C’è poi il professor Diego Rossi, docente di Filologia ad Urbino. L’uomo è stato strangolato e il suo cadavere è stato trovato in un casotto dell’Anas lungo la Flaminia Vecchia il 28 aprile 1988. Il docente, non sposato, viveva con il padre e conduceva una vita riservata. Al momento del ritrovamento del cadavere mancavano tutti i suoi effetti personali, un particolare che ha ritardato anche la sua identificazione. Rossi, infatti, aveva detto al fratello di volersi recare a Roma e, per alcuni giorni, i famigliari non si sono preoccupati di cercarlo. Nelle vicinanze della zona, inoltre, non c’era nemmeno la sua auto. Proprio quel veicolo, una Lancia coupé blu, ritrovato in un campo nomadi di Latina ha portato gli inquirenti ad ipotizzare un delitto per rapina, una pista subito abbandonata. Dalle indagini era emerso che Rossi era omosessuale e che frequentava un particolare club nel perugino. Oltre un anno dopo il delitto è stata fermata una donna con l’accusa di omicidio: avrebbe ricattato il professore per le sue frequentazioni e lo avrebbe ucciso perché non voleva pagare. La donna si è sempre professata innocente ma non ha un alibi per il giorno del delitto e sarebbe stata vista insieme a lui da alcuni testimoni. Ma la sua vicenda giudiziaria si è conclusa brevemente. Non era stata lei ad uccidere Rossi e anche questo delitto è ancora avvolto nel mistero.

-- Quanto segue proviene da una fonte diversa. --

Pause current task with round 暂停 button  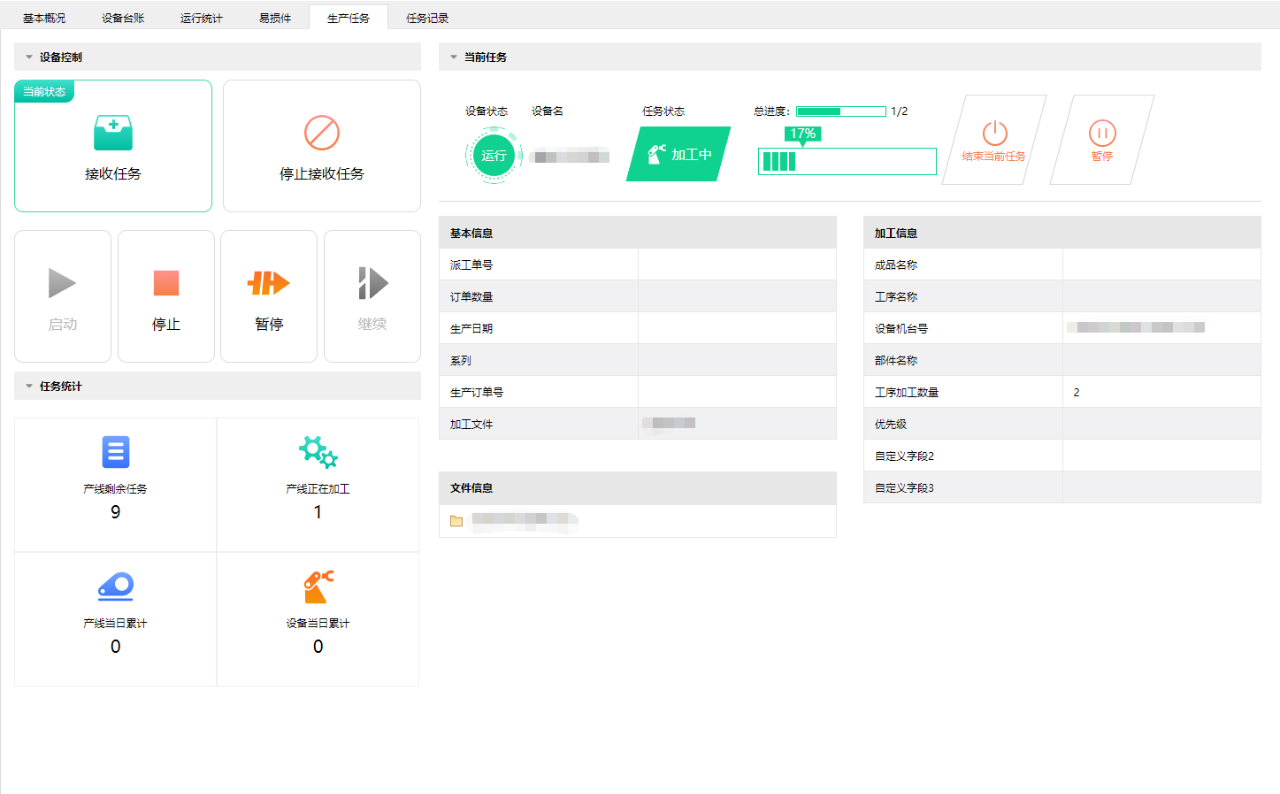[1102, 133]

Strana, invece, l’arma utilizzata per uccidere Mario Impastato il 13 febbraio 1995. Il suo corpo, infatti, è stato trovato lungo una piazzola di sosta del raccordo Terni-Orte, ad Amelia, vicino alla galleria San Pellegrino, con il volto trafitto da un fucile da pesca subacquea vicino alla sua auto. A scoprire il cadavere è stato un camionista. Secondo le prime indagini, Mario, fornaio residente a Civitavecchia, si sarebbe recato su quella strada con il preciso intento di suicidarsi. Mario, secondo la famiglia, non aveva motivo di suicidarsi e nemmeno di andare ad Amelia. Stava per sposarsi, aveva un lavoro e non ha mai dimostrato debolezze. La sera in cui è morto era stato con la fidanzata, poi era tornato a casa, aveva cenato con i genitori ed era uscito di nuovo. Alcuni amici lo avevano notato nei pressi di una discoteca. Poi il buio. Anche l’arma usata per il delitto è strana e, sicuramente, non apparteneva a Mario Impastato che non aveva mai fatto pesca subacquea e non aveva acquistato il fucile in nessuna delle rivendite del litorale romano, come ricostruito successivamente. Vicino al corpo del giovane è stata trovata una maglietta sporca di sangue. Quella sera faceva freddo e la presenza di un indumento del genere è stata ritenuta anomala. Ma su quel pezzo di stoffa non sono stati fatti gli accertamenti dovuti. E, nonostante le indagini della famiglia che avevano appurato che Mario aveva dei contatti nel Ternano, la sua morte è stata archiviata come suicidio. Una morte ancora inspiegabile, che tutto ha l’aria meno che di un gesto volontario.

Tanti misteri, tante storie che sono state dimenticate nel corso degli anni. Sorrisi spenti da mano rimaste anonime nel corso degli anni che ancora chiedono giustizia.